Ragazze, ragazzine, bambine, c’eravamo già tutte e la bomba di Piazza Fontana la ricordiamo: le milanesi di più perché ne sono state sfiorate e ne hanno sentito il rombo, ma anche le altre non la dimenticano. Un giorno di 50 anni fa che ha segnato non solo la storia, ma anche le nostre generazioni.
È stata la prima strage, è stato il primo frutto criminale della strategia della tensione, è stata la prima morte vissuta collettivamente; poi ne sono seguite tante, troppe.
Noi ragazze, nel 1969 vivevamo affascinate dalle minigonne di Mary Quant, litigavamo in casa per mettere dei jeans di due taglie più piccoli con sopra dei “minipull” che non coprivano l’ombelico, contestavamo nelle scuole e manifestavamo nei cortei con i lavoratori; eravamo già innamorate e facevamo i conti con i dilemmi di una sessualità che ci proponeva nuove libertà di scelta.
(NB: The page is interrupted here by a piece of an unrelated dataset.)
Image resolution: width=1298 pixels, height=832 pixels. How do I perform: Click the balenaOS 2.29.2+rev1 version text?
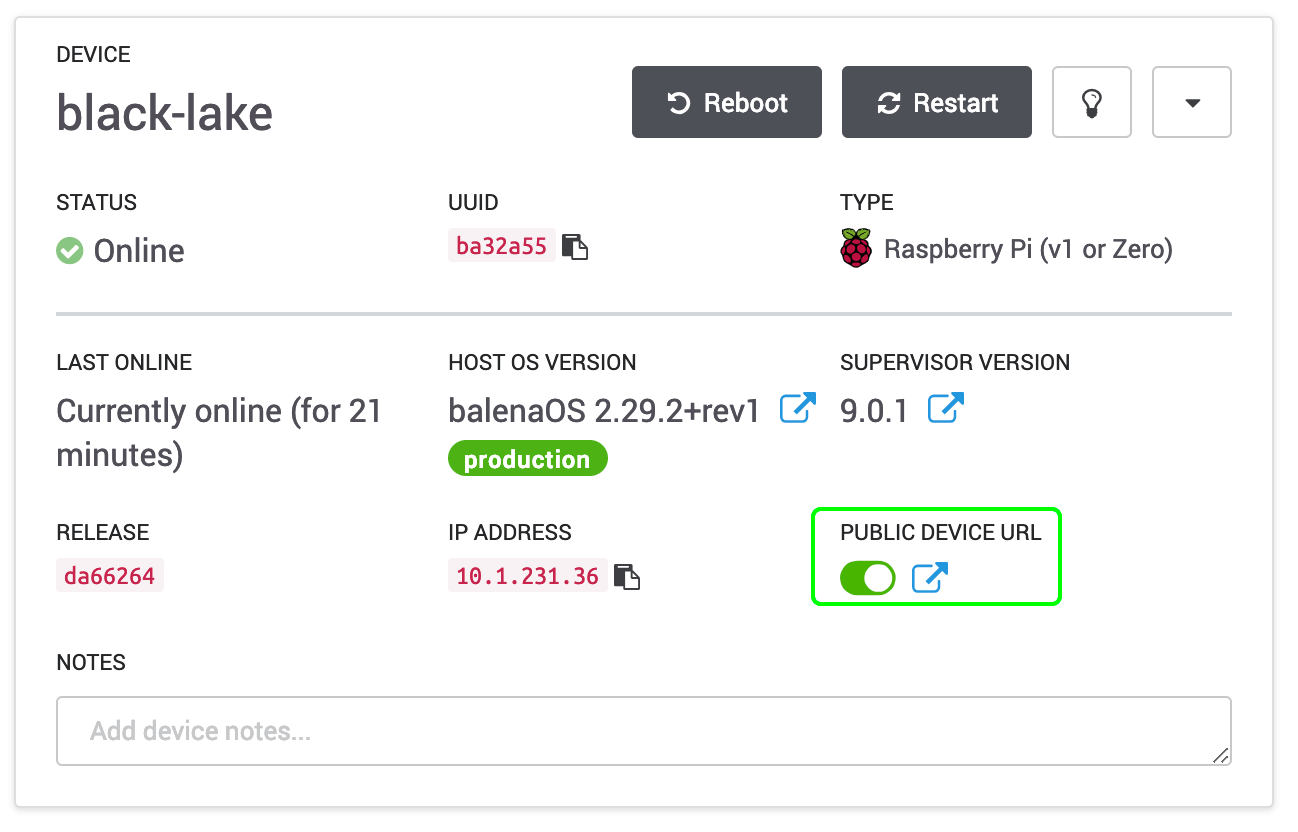pyautogui.click(x=604, y=410)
In mezzo a quella società in grandissimo fermento, piena d’idee, di novità, di speranze, l’esplosione della bomba è sembrata far crollare i ponti verso un mondo nuovo. Per un po’ tutto è diventato nero pece.
Abbiamo capito allora che non si stava scherzando e che quello che a noi sembrava il diritto della nostra gioventù a cambiare tutto, avrebbe trovato degli assassini come ostacoli. Forse è per quello che la nostra generazione è diventata quella che è diventata: non stiamo in un aggettivo, non stiamo in un apprezzamento e non stiamo in un insulto, ma comunque la si definisca abbiamo vissuto e incarnato quel cambiamento.
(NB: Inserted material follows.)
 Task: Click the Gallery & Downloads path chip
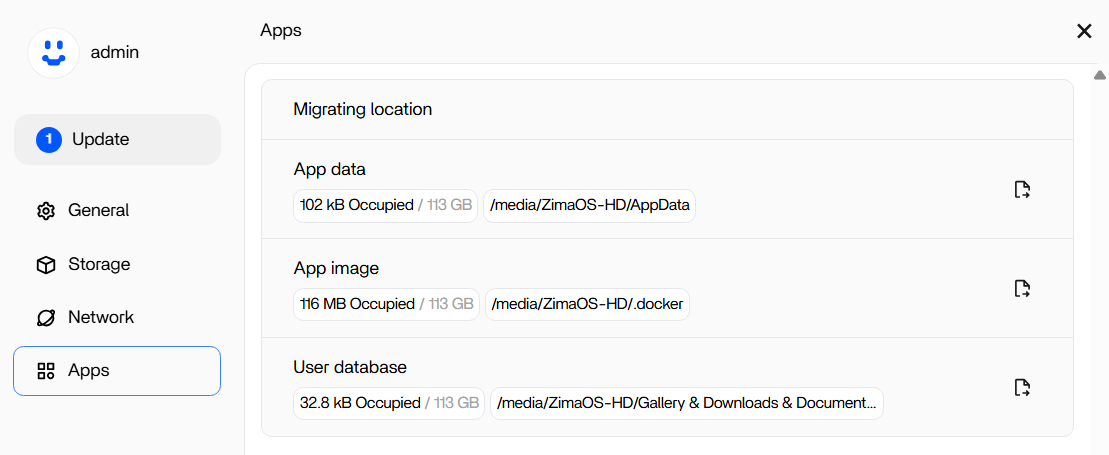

Dopo Piazza Fontana, di stragi ne abbiamo viste troppe abbiamo presto imparato e capire come si stava manipolando la verità, ma questa prima reazione delle forze della “reazione” a quello che stava succedendo nel 1969 in Italia, ci ha colto impreparate e ci ha lasciato stordite e incredule.
Si sono susseguiti giorni convulsi, tristissimi, arrabbiati. Hanno tentato di tutto per ricacciare ragazze e ragazzi nell’angolo, ma non ci sono riusciti. La verità purtroppo non ha ancora trionfato, ma noi abbiamo continuato a cercarla.
Sono passati 50 anni e noi siamo delle donne con molta vita alle spalle e molti ricordi. Quel 12 dicembre lo ricordiamo tutte e tutte sappiamo dove eravamo in quel momento… A studiare, a lavorare, a spasso, in giro per negozi (allora non si diceva fare shopping), o tra le braccia dell’amore del momento. Aprire questo angolo della memoria si trascina dietro nomi, facce, situazioni e ci fa del bene. Ricordare come eravamo aiuta sempre a capire non solo il passato, ma anche il nostro presente.